Keep content focused and up to date

Progressive web apps are inherently about delivering experiences in more performant ways and that experience isn’t just about technical performance but about how quickly users can find what they need. The Starbucks PWA is a great example of focused experience that has been optimized for mobile ordering. The main menu gives us three main options: “Menu”, “Rewards” and “Gift Cards”.

The Starbucks PWA home screen and menu

The rest of the site content is deprioritized and placed at the bottom. It’s still accessible but out of the way of the main task users are coming to the site for: to order coffee.

Identify what key tasks and content your users are coming to your app for and optimize for those scenarios to streamline their task. Focus on reducing any clutter in the UI particularly with mobile versions due to the reduced screen size. For example, the Twitter app on desktop has two sidebars. On the mobile version, the navigation moves to the bottom and the “What’s Happening” sidebar becomes integrated into the search tab with the main focus of the app being the timeline.

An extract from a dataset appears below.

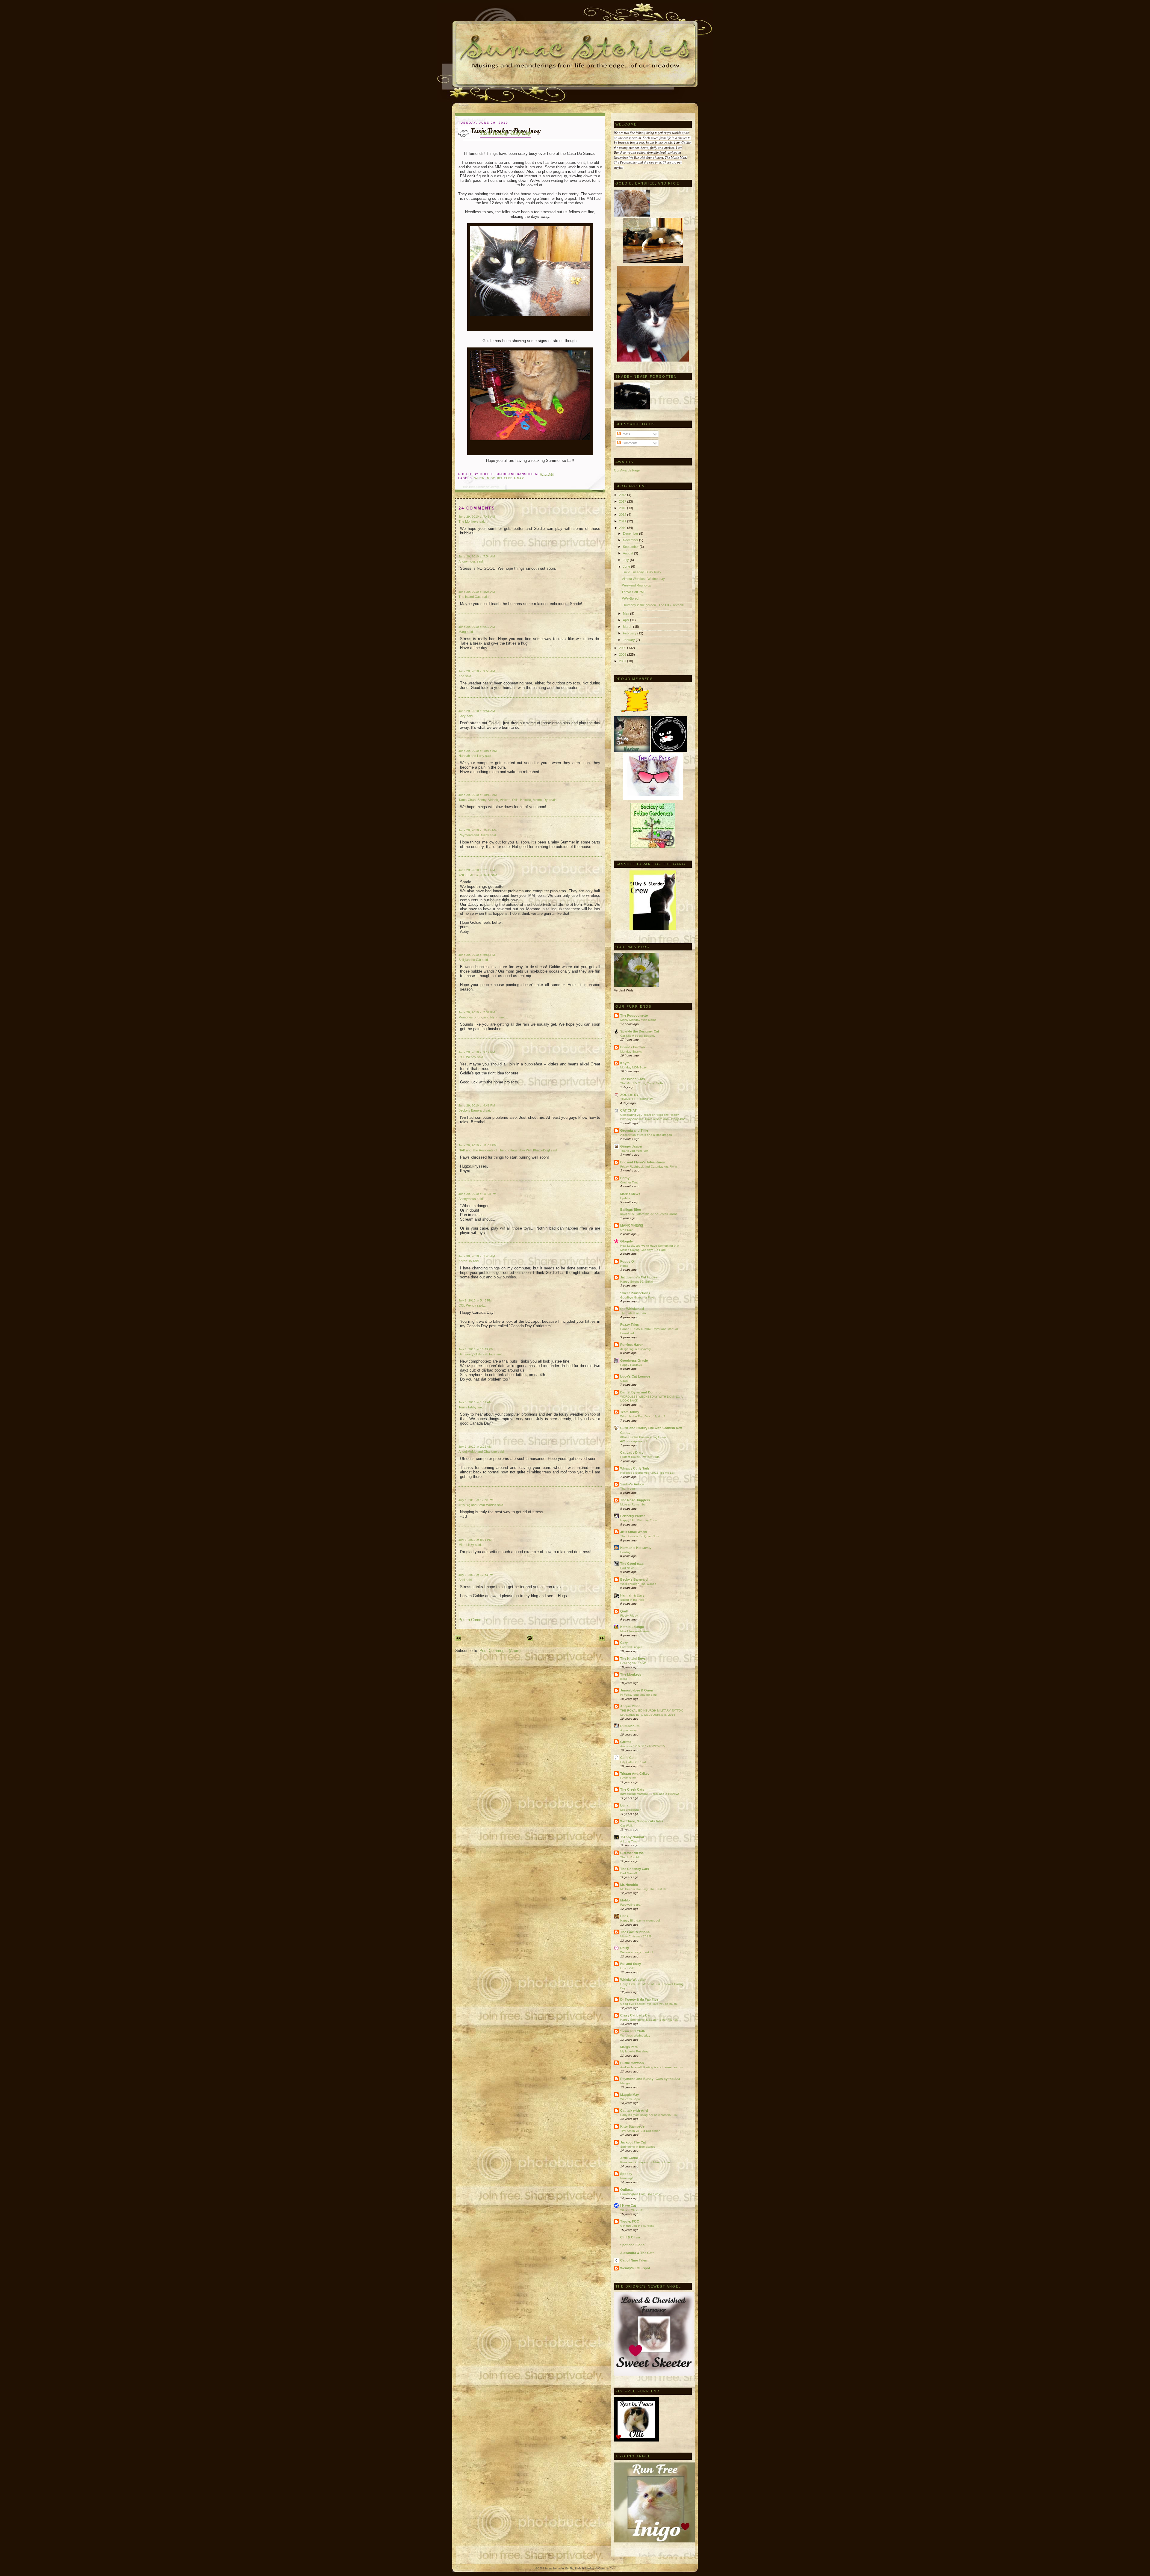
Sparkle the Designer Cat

The What's Happening content on Twitter appears when you're in the Search pane on mobile

Additionally consider how to prompt your users to install the latest version of your PWA when there’s been a change, especially if it’s going to affect what they’re seeing in the app. Make it stand out from the rest of the UI so that users notice the call to update immediately so that they can start their journey in your app with the most recent version and no interruption to update in the middle of using it.

Keep users engaged in offline mode

The great thing about PWAs is their ability to retain some functionality (or all depending on the PWA’s features) when they're offline without an internet connection. Depending on some of the feature functionality though, key parts of your PWA may not work offline so you need to think about what your users are going to see when that page goes offline.

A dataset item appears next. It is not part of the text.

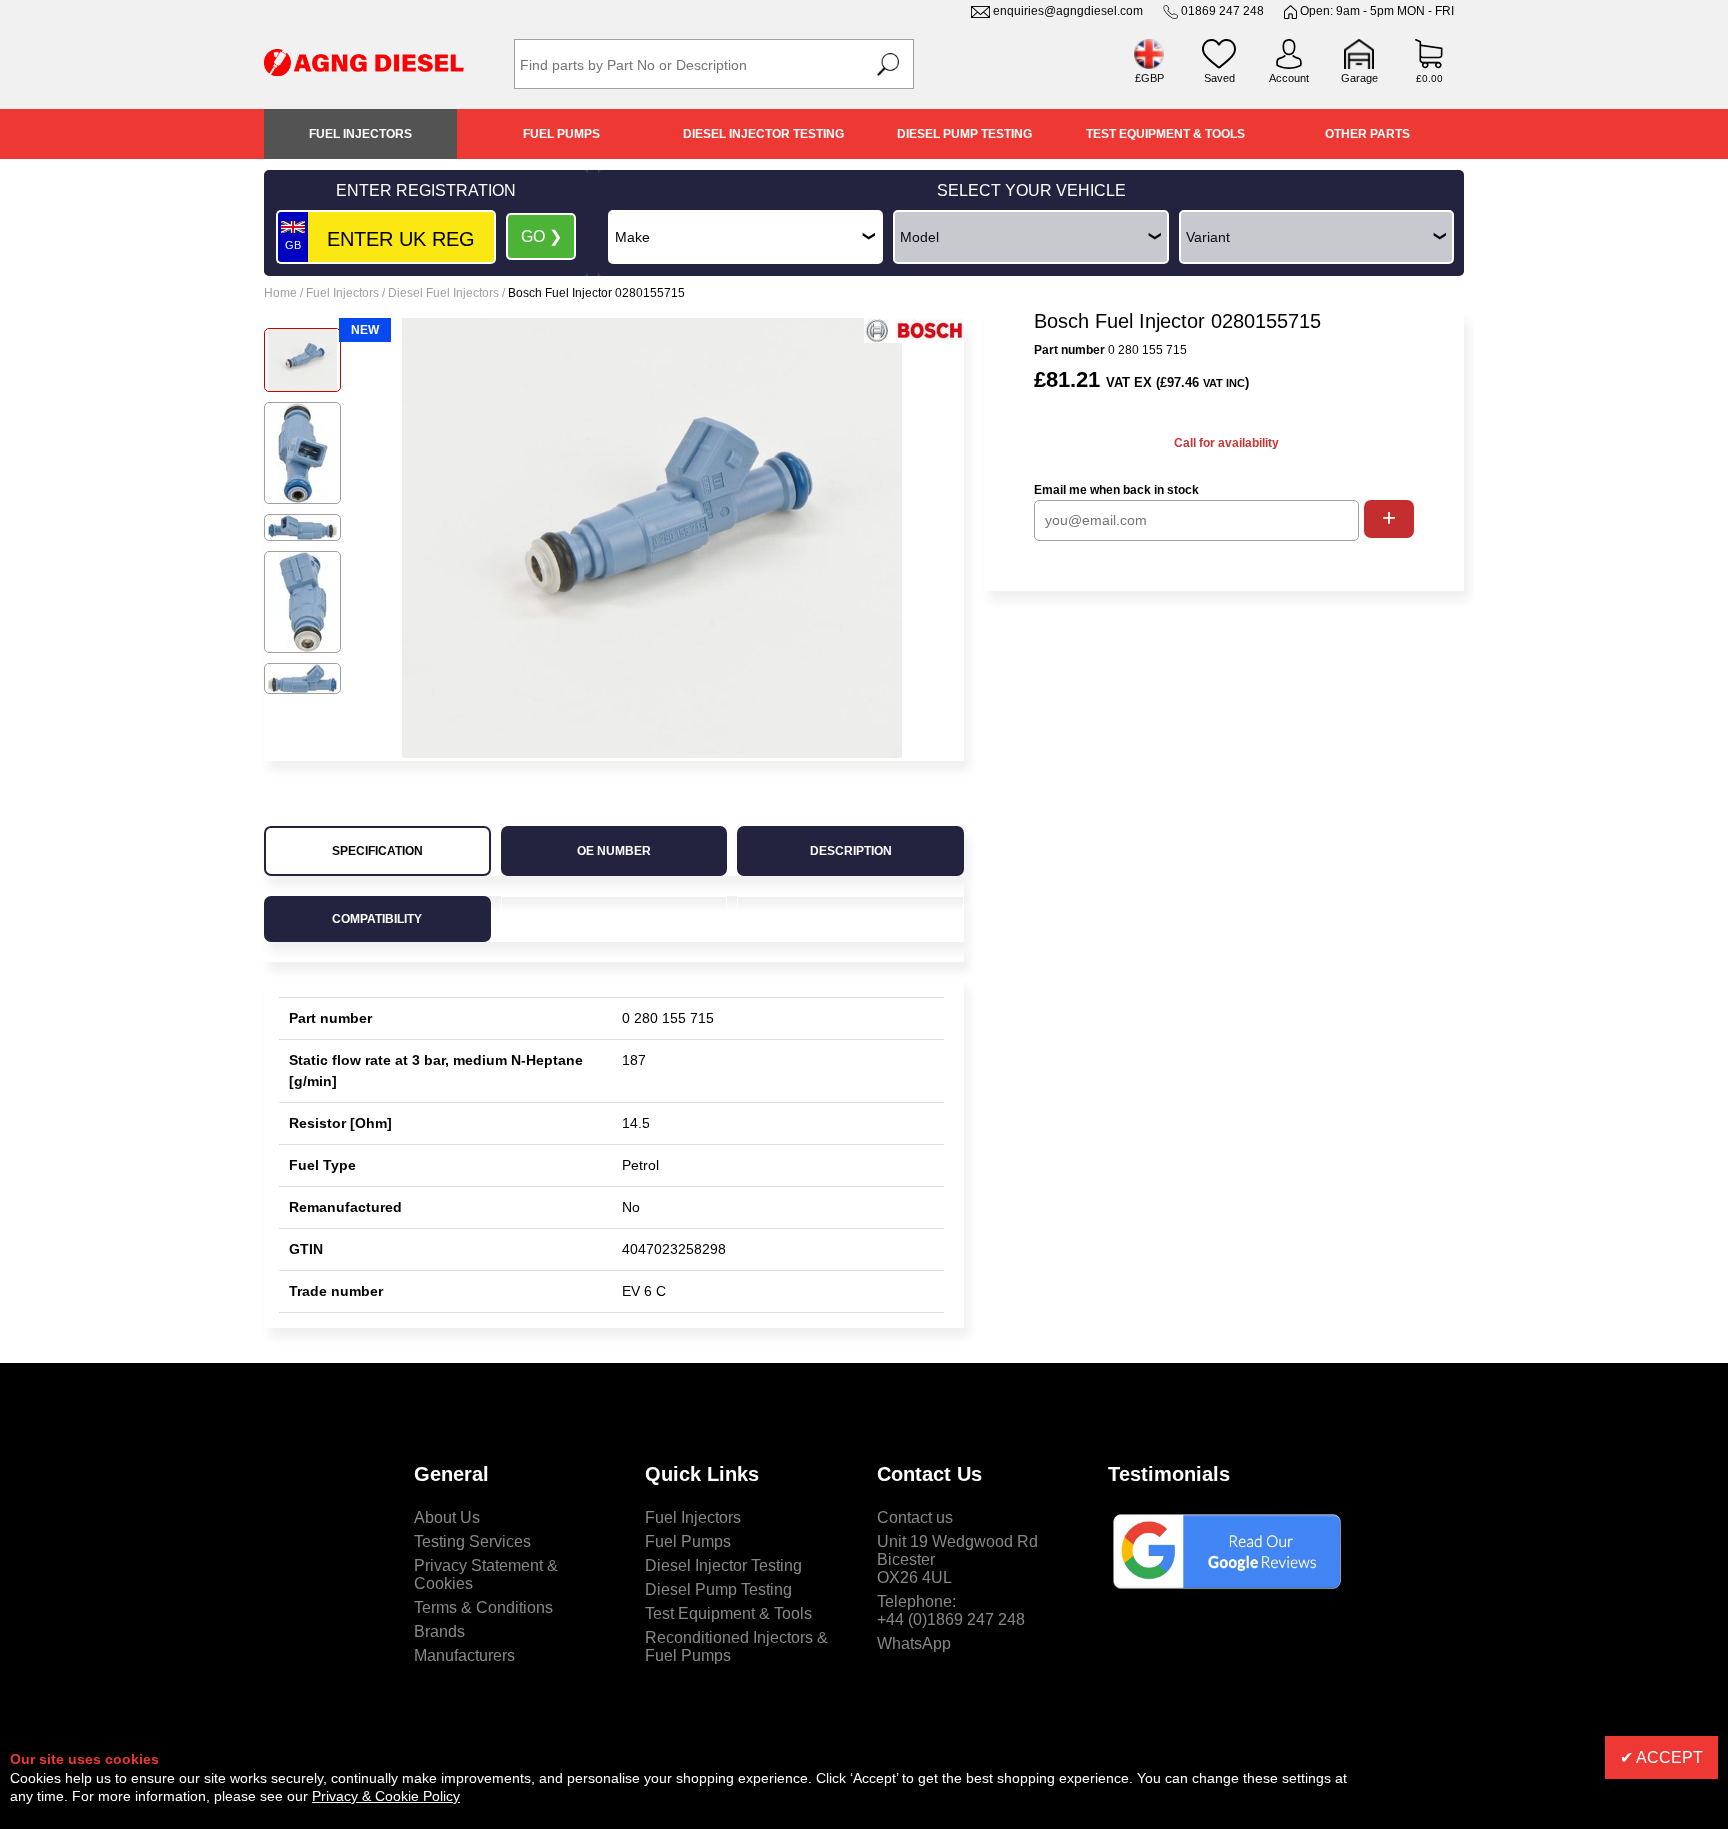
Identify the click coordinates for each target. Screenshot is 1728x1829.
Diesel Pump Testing (964, 134)
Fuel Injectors (360, 134)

Having a typical “page offline” or “no connection” message won’t keep your users engaged and in the app, and it doesn’t take advantage of the offline capabilities of PWAs. Think about what the experience will be offline. What content can still be served and interacted with when offline, and if there isn’t core content that can be, what can you put in its place that isn’t an error message?

If you're curious about some offline strategies, check out the post on reliability from earlier this week.

Make interactions feel seamless

Performance and speed are critical when thinking about the user experience of any website. If you’re on a website and click something and the navigation takes you to a screen that is loading slowly, it can be frustrating especially without any indication the page is loading. Provide transition states such as showing skeleton UI when content is loading. This provides a preview of the UI while it waits for the actual UI to load. It also indicates that something is happening and provides a better experience than just a loader or progress bar. The switch from skeleton UI to actual UI is smoother and sets your users up for what to expect on the page.

Seamlessness and perceived performance aren’t just about the UI of your PWA though, certain tasks that users need to complete can be sped up with certain features. For example, in a checkout task flow, make things like autofill and web payments available so that users can quickly fill out details. This reduces friction and gets them to the end of their task more quickly. Experiences like this leave a good impression and will bring users back to your PWA.

Keep design native-like

Finally, your PWA experience should feel like a native app so implementing features like Window Controls Overlay can help deliver that experience. You can also use things like Fluent components for Windows based PWAs. Keeping the experience native-like ensures that users have a familiar experience to what they’d expect on a specific platform.